La importancia del rastro en Firewatch

Es bien conocido el leitmotiv de Expediente X, la serie de culto creada por Chris Carter, que afirma aquello de «The truth is out there», la verdad está ahí fuera. Sin embargo, los seguidores de la serie sabrán que hay otras frases, elevadas al rango de principios, grabadas a fuego en el imaginario de su universo tales como «I want to believe», «Resist or serve», o «Nothing disappears without a trace». Me centraré en esta última idea, ese ‘nada desaparece sin dejar rastro’, porque presupone una cierta ontología: todo aquello que es, que hace algo, indeleblemente va a dejar una marca, un resto, un rastro. Si no hay traza, si no hay signos de algún tipo de actividad o transformación, entonces no tendremos forma de acercarnos a esa realidad, de entenderla o aprehenderla: no será en un sentido absoluto, puesto que ni si quiera será pensable su existencia.

Firewatch (Campo Santo, 2016), objeto monográfico esta semana en Deus Ex Machina (aquí, aquí y aquí), es la obra perfecta para ahondar en este planteamiento, para enseñarnos la importancia del rastro como principio de actividad y existencia. Hacia el final del juego, no diré en qué contexto, podemos leer en la parte inferior de una nota manuscrita las siguientes palabras: «Leave no trace». No dejar huella, esa es la intención de quien escribió la nota. La ironía del descubrimiento es tan formidable que casi se puede ver cómo a la realidad le saltan las costuras. Quien no quería dejar rastro termina dejándolo al indicar que no quería hacerlo. La realidad está compuesta de estos rastros discontinuos: es como sabemos que existe, que se mueve, que se transforma.

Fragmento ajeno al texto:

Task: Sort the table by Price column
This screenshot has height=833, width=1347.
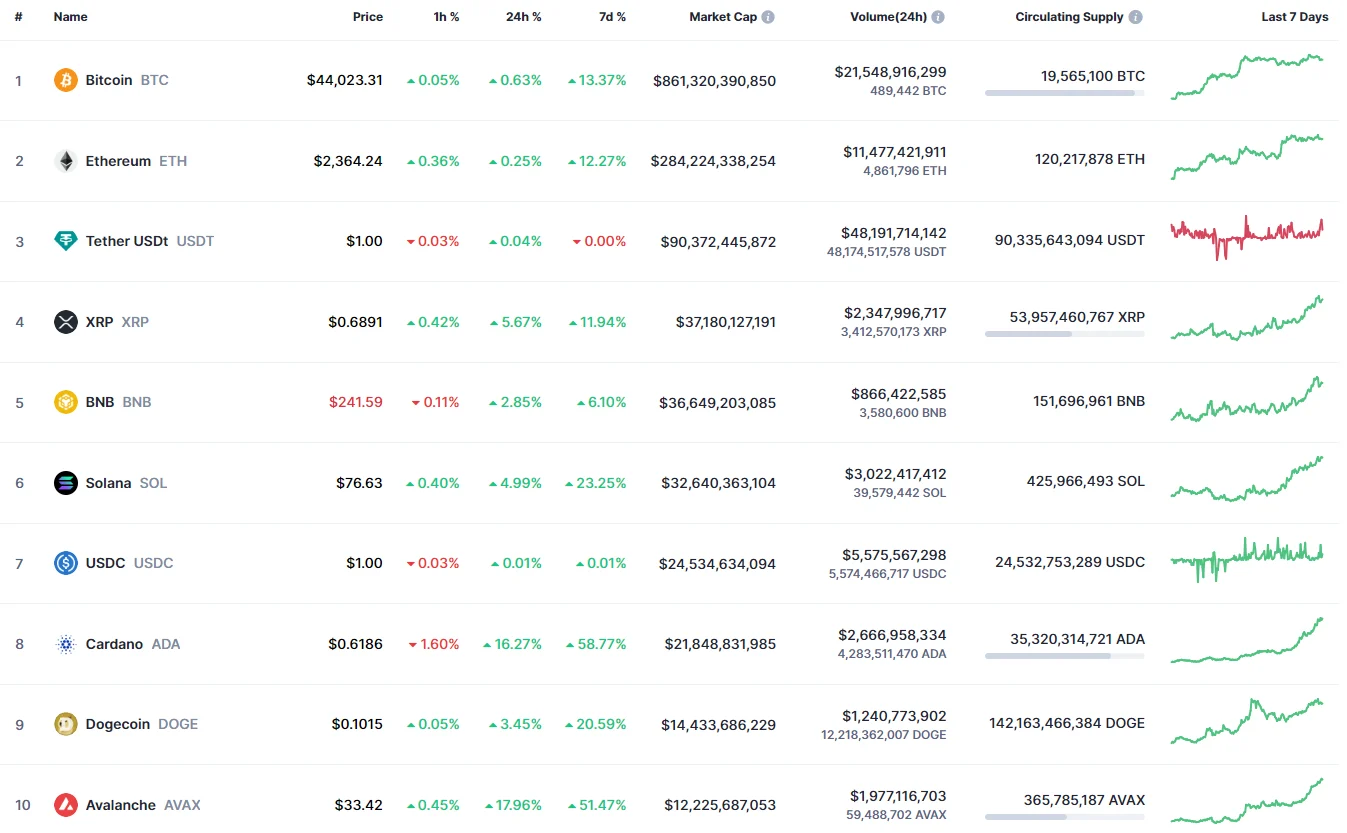Action: point(367,17)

Y los rastros en Firewatch son una constante, son los que nos trasmiten que la impenetrable quietud del bosque y su paisaje no es más que el lienzo —acentuado por el acabado artístico del juego— donde se plasma un universo más que vivo y atravesado por historias y eventos tanto desgarradores como triviales. A lo largo del juego no veremos ningún rostro salvo en algún retrato; no nos cruzaremos prácticamente con ningún ser vivo. No es necesario. Tenemos las notas que dos guardabosques se intercambiaban en el pasado, las marcas que un oso ha dejado en el tronco de un árbol, los restos quemados de un incendio controlado, un rastro de latas de cerveza, enseres abandonados apresuradamente, una mochila que cuelga de unas ramas, las heridas sin cicatrizar en forma de culpa con las que el pasado nos recuerda que nos ha rasgado el alma. Marcas, restos y rastros. Y en lo alto, en su atalaya, Delilah, que bien podría ser el eco de una vida pasada que recogemos con nuestro walkie-talkie.

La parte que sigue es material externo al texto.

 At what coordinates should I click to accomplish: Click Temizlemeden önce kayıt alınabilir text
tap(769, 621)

Que el desencadenante de la historia parta de la terrible experiencia del ser querido que poco a poco pierde la memoria —ese conjunto de rastros que nos vincula con el mundo y sus habitantes—, sumiéndose en el olvido de lo que algún día fue —y por lo tanto ya deja de ser—, no hace sino reforzar la importancia del rastro. Sin él, no somos nada; peor aún, no sabemos que fuimos. Y entonces, como le ocurre a Henry, ya sólo nos queda huir. Pero nada desaparece sin dejar rastro.